> Ausgewählter Text:
• • • •

Vor nicht einmal zwei Monaten haben federführend IBM, HP und Red Hat die Open Virtualization Alliance gegründet. Vom Start waren BMC, Intel, Novells inzwischen als Attachmate-Company agierende Suse-Sparte und Eucalyptus Software dabei. Erklärtes Ziel der Initiative ist es, die Nutzung offener Virtualisierungstechnologien voranzutreiben. Konkret bedeutet das, für die Kernel-based Virtual Machine (KVM) weitere Unternehmen und Entwickler zu gewinnen, anhand von erfolgreichen Implementierungen bei Kunden deren Nutzen darzustellen und den Wert von Interoperabilität stärker ins Bewusstsein der Unternehmen zu rücken.
Ähnliche Initiativen mit anderen Zielen gibt es immer wieder. Meist wecken sie nur begrenztes Interesse und haben lediglich bescheidene Auswirkungen: Wird den beteiligten Firmen klar, dass eine Menge Arbeit notwendig ist, um ihr in Sonntagsreden so schön klingendes Anliegen durchzusetzen, erlahmt der erste Schwung. Eine Zeit lang prangt noch das Logo des Verbandes auf Webseiten und Marketingmaterialien – aber irgendwann verschwindet auch dass und die Initiative dient höchstens noch dazu, in Ungnade gefallene Führungskräfte elegant aufs Abstellgleis zu schieben.
Bei der Open Virtualization Alliance scheint das jedoch anders zu sein. Sie konnte eines ihrer Anliegen schon in weiten Teilen ereichen: Weitere Firmen zur Teilnahme zu gewinnen. Binnen weniger Wochen nach Gründung waren es 65 Neuzugänge, auf der Website tauchen derzeit deutlich über 70 Firmenlogos auf und nach Angaben von Red-Hat-Europachef Werner Knoblich haben bereits über 100 ihre Mitgliedschaft beantragt.
Der Hypervisor ist das nächste Betriebssystem
Was bringt IBM und HP, die sich sonst Spinnefeind sind, dazu, in einer Initiative mitzuarbeiten? Warum schließen sich nicht nur Satelliten der beiden IT-Größen und die üblichen Verdächtigen aus der Open-Source-Szene, sondern auch Branchengrößen wie Dell und CA der Organisation an? Und was löst das hohe Interesse so vieler Firmen aus?

• • • •

(Einträge in einem Datensatz)
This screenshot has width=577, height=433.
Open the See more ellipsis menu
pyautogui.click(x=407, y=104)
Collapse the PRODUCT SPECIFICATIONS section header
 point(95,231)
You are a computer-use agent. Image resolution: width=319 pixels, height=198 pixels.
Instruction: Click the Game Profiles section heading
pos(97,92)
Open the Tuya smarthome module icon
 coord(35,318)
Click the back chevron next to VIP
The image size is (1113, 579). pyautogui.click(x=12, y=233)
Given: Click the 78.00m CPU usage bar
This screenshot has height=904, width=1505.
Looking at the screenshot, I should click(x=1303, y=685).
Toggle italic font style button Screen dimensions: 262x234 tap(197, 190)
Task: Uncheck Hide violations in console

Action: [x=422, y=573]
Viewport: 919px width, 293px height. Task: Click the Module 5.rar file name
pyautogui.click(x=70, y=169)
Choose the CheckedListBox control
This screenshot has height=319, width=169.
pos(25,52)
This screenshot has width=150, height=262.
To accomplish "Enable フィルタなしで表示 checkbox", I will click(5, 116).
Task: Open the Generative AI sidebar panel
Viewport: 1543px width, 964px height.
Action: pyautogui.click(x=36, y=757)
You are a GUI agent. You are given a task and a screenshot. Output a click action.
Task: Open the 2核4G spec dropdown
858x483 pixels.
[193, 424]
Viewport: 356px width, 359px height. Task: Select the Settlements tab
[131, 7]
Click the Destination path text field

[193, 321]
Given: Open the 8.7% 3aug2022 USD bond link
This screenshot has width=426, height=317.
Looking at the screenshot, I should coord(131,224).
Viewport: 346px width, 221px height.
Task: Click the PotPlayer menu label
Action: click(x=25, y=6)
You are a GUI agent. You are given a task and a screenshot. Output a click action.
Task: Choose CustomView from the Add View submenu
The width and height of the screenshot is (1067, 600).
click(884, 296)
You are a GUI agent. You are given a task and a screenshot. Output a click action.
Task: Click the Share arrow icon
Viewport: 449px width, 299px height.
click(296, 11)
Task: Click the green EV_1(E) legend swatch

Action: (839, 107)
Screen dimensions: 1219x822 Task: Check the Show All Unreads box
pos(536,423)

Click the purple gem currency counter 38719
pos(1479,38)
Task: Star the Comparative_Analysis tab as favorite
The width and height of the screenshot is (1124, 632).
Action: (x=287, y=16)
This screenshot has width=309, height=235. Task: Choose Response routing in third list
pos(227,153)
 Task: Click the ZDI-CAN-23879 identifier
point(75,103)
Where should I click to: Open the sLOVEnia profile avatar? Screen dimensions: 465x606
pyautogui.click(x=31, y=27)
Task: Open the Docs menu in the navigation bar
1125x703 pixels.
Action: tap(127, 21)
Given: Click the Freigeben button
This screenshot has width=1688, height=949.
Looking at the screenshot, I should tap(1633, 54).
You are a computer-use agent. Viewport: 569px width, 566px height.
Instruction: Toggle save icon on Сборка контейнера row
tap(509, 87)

• • • •

> Aufgabe A:
Beantworte anhand des Textes über die Open Virtualization Alliance diese Fragen:
(i) Welche drei Firmen haben die Allianz federführend gegründet?
(ii) Wie viele Neuzugänge gab es binnen weniger Wochen nach der Gründung?
(iii) Wie viele Firmen haben laut Werner Knoblich bereits ihre Mitgliedschaft beantragt?
> Aufgabe B: Gib aus dem Text über die Open Virtualization Alliance genau den Abschnitt wieder, der mit den Worten „Der Hypervisor ist“ anfängt und mit „vieler Firmen aus?“ aufhört.
> Aufgabe C: Erkläre mit dem Text über die Open Virtualization Alliance, warum bei ähnlichen Initiativen der erste Schwung meist erlahmt.
Die Zeilen spielen dafür keine Rolle.

> Vollständige Antwort A:
(i) IBM, HP und Red Hat
(ii) 65
(iii) Über 100

> Vollständige Antwort B:
Der Hypervisor ist das nächste Betriebssystem
Was bringt IBM und HP, die sich sonst Spinnefeind sind, dazu, in einer Initiative mitzuarbeiten? Warum schließen sich nicht nur Satelliten der beiden IT-Größen und die üblichen Verdächtigen aus der Open-Source-Szene, sondern auch Branchengrößen wie Dell und CA der Organisation an? Und was löst das hohe Interesse so vieler Firmen aus?

> Vollständige Antwort C: Den beteiligten Firmen wird klar, dass eine Menge Arbeit nötig ist, um ihr Anliegen durchzusetzen. Dieses Anliegen klingt in Sonntagsreden zwar schön, doch angesichts des Aufwands lässt der Schwung nach.